Bewertung:

Das Buch wird für seine aufschlussreiche Analyse der Politik des US-Präsidenten in Bezug auf den Terrorismus nach dem 11. September 2001 hoch gelobt und eignet sich daher sowohl für Wissenschaftler als auch für allgemeine Leser. Es gilt als gut recherchiert, fesselnd und transformativ für das Verständnis komplexer Themen im Zusammenhang mit der nationalen Sicherheit und der Macht des Präsidenten.
Vorteile:⬤ Hält, was es verspricht
⬤ geeignet für politikwissenschaftliche Diskussionen auf höherem Niveau
⬤ lesbar für die breite Öffentlichkeit
⬤ fesselnde und provokative Analyse
⬤ zugänglich für Nicht-Akademiker
⬤ verändert das Verständnis wichtiger Themen
⬤ gut recherchierte und zeitgemäße Synthese.
Einige könnten es als dicht oder komplex empfinden, wenn sie eine eher beiläufige Lektüre suchen; es wird nicht angegeben, aber angedeutet, dass eine tiefergehende politische Analyse möglicherweise Vorkenntnisse erfordert.
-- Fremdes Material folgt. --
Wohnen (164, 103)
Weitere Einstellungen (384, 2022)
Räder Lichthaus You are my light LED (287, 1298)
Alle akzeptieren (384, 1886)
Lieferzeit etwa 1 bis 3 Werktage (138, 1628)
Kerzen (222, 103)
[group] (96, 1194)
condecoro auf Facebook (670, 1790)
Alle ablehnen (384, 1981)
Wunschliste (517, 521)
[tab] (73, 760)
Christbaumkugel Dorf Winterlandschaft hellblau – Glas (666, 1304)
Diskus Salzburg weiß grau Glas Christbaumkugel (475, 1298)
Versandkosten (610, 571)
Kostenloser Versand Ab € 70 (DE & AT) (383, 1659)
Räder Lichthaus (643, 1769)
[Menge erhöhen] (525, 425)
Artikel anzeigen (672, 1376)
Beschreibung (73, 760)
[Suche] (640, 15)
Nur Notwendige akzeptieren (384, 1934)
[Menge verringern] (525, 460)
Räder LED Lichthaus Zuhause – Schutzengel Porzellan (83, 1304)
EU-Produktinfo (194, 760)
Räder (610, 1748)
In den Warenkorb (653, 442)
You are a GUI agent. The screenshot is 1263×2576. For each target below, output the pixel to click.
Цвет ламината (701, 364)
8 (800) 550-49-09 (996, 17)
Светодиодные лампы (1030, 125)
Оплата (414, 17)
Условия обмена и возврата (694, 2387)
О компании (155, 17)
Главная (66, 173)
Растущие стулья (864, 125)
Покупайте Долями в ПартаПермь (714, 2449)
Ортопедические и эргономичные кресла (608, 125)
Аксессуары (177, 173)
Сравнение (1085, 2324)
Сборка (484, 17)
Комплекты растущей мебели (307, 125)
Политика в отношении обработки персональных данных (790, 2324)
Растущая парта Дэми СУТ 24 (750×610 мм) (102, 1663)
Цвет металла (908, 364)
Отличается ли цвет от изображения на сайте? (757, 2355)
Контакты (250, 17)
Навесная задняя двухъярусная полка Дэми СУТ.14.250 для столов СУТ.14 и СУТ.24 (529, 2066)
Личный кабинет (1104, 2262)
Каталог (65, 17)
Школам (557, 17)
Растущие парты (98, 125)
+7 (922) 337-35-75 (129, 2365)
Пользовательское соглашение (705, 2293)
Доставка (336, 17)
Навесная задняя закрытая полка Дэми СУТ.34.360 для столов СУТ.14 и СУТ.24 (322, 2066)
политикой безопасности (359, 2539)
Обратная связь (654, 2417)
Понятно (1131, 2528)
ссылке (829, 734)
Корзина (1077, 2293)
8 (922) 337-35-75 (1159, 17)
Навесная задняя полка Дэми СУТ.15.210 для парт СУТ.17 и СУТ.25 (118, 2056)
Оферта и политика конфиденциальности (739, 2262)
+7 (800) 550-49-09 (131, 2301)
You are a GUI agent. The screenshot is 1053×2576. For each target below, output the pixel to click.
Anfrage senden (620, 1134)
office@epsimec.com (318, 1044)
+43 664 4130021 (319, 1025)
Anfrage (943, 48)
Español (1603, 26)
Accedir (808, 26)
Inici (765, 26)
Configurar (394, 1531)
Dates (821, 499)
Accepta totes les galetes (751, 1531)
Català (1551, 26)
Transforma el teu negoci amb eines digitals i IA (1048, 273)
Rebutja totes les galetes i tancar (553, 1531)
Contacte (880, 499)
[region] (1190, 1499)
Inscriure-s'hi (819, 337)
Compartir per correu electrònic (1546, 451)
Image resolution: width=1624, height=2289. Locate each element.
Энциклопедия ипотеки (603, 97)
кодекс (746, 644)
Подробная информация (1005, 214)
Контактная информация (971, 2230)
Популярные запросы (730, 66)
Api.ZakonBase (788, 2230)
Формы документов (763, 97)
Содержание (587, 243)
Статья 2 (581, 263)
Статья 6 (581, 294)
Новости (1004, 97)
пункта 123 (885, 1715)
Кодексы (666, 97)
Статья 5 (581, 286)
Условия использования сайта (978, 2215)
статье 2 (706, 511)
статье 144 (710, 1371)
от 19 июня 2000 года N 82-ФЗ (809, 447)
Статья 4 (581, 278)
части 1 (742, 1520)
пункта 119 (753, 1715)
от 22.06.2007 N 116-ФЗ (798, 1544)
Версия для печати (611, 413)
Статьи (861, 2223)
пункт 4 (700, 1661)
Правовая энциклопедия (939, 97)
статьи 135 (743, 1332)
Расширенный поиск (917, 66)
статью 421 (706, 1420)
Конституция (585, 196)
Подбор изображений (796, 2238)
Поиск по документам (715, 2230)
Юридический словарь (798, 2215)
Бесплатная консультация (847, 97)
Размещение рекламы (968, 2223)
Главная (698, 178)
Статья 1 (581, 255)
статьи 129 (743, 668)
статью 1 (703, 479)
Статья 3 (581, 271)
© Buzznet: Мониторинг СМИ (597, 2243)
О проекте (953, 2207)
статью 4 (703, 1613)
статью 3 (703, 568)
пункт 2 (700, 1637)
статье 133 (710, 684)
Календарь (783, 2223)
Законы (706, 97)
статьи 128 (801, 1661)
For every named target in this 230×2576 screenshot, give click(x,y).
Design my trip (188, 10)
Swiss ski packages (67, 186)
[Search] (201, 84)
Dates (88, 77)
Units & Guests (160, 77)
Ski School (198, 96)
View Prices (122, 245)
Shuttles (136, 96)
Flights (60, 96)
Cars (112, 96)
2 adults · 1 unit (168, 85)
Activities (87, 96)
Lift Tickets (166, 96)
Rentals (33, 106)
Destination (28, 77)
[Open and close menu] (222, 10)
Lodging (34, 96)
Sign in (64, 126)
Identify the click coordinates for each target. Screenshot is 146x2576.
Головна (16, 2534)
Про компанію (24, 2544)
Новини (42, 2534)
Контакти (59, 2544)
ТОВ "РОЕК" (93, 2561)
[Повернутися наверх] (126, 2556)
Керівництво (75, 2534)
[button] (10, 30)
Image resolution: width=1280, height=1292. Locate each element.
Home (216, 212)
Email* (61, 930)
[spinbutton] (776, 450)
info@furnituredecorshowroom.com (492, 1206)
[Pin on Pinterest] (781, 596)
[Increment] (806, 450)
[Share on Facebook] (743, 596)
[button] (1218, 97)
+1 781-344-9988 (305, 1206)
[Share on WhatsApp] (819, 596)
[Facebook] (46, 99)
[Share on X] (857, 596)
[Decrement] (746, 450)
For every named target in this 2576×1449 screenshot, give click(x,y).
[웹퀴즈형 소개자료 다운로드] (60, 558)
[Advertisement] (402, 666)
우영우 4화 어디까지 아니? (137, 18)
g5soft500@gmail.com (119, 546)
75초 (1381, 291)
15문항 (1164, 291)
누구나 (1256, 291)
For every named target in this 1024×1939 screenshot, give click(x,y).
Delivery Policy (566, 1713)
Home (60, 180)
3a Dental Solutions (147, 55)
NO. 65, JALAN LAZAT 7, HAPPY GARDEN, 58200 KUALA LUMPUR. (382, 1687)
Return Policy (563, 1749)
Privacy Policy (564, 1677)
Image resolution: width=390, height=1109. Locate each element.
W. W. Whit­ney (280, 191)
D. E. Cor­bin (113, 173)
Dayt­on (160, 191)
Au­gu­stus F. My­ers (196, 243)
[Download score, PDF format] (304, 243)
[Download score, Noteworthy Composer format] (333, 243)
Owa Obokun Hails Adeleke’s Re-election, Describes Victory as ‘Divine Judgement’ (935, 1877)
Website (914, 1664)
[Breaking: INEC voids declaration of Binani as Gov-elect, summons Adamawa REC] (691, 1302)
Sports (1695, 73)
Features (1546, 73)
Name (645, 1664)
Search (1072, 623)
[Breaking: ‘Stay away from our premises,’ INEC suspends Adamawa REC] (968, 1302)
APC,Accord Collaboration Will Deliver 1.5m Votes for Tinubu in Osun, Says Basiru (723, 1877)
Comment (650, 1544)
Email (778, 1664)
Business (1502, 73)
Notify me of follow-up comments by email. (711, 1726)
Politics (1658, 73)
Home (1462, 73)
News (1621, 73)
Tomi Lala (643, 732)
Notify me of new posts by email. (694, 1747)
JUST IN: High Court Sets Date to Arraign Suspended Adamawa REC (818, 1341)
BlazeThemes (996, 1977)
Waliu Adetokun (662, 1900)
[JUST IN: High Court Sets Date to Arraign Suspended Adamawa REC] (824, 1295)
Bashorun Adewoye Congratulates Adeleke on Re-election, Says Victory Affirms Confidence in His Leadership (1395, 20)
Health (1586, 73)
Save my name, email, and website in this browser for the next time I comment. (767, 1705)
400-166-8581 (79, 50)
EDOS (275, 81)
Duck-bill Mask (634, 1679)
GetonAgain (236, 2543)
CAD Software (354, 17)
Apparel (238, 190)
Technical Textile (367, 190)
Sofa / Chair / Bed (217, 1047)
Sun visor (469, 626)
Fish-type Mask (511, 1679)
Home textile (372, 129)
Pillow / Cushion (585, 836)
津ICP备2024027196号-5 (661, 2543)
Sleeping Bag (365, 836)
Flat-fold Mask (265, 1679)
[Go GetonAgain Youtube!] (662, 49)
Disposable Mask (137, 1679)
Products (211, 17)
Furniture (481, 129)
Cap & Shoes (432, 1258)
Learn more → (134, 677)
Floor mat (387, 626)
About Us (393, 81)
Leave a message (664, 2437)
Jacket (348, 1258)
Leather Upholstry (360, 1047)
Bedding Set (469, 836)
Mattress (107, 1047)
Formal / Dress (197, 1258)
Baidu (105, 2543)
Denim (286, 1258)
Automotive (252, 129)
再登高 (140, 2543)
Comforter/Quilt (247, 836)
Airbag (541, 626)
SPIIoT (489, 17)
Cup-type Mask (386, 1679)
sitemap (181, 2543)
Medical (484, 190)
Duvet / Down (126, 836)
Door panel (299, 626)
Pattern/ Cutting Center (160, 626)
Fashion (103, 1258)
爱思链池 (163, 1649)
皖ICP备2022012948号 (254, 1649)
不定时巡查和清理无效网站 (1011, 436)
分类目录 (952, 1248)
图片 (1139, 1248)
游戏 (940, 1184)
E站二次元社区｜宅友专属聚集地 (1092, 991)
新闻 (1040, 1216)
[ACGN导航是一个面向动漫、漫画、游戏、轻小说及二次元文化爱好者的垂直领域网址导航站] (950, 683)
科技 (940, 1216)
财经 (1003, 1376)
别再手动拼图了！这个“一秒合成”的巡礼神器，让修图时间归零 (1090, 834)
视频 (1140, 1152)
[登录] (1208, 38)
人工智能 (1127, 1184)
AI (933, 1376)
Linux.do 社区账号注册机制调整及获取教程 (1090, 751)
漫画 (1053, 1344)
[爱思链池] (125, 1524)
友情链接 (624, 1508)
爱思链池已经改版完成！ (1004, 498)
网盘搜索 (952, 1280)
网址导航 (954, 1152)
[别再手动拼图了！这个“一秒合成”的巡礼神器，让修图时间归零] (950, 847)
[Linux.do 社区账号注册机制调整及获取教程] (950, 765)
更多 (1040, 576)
(basierend auf 5 Leserbewertungen)
Power Without Constraint: The Post-9/11 Presidency and National Security
Als Präsidentschaftskandidat kritisierte Barack Obama die Regierung George W. Bush für ihr hemmungsloses Vorgehen in Fragen der nationalen Sicherheit. Doch Präsident Obama hat sein Versprechen, die Rechtsstaatlichkeit wiederherzustellen und einen klaren Bruch mit seinem Vorgänger zu vollziehen, nicht erfüllt.
In Power without Constraint bietet Chris Edelson einen gründlichen, umfassenden Vergleich der nationalen Sicherheitspolitik der Regierungen Bush und Obama und argumentiert, dass beide mehr Exekutivbefugnisse geltend gemacht haben als frühere Präsidenten. Er untersucht ehemals geheime Memos des Justizministeriums, in denen Beamte von Präsident Bush für die Exekutive die uneingeschränkte, einseitige Befugnis zur Anwendung militärischer Gewalt als Reaktion auf terroristische Bedrohungen sowie die Befugnis zur Außerkraftsetzung von Gesetzen des Kongresses, sogar von Strafgesetzen zum Verbot von Folter und Überwachung ohne richterlichen Beschluss, beanspruchten. Er räumt ein, dass Präsident Obama und seine Beamten die Befugnis, Strafgesetze außer Kraft zu setzen, nicht in Anspruch genommen haben und sich auf eine sanftere Rhetorik und abgeschwächte juristische Argumente verlassen, um ihre Politik durchzusetzen. Aber in Schlüsselbereichen - Militäreinsätze, Überwachung und Staatsgeheimnisse - haben sie einfach neue Wege gefunden, um ihre Macht ohne sinnvolle verfassungsrechtliche oder gesetzliche Beschränkungen durchzusetzen.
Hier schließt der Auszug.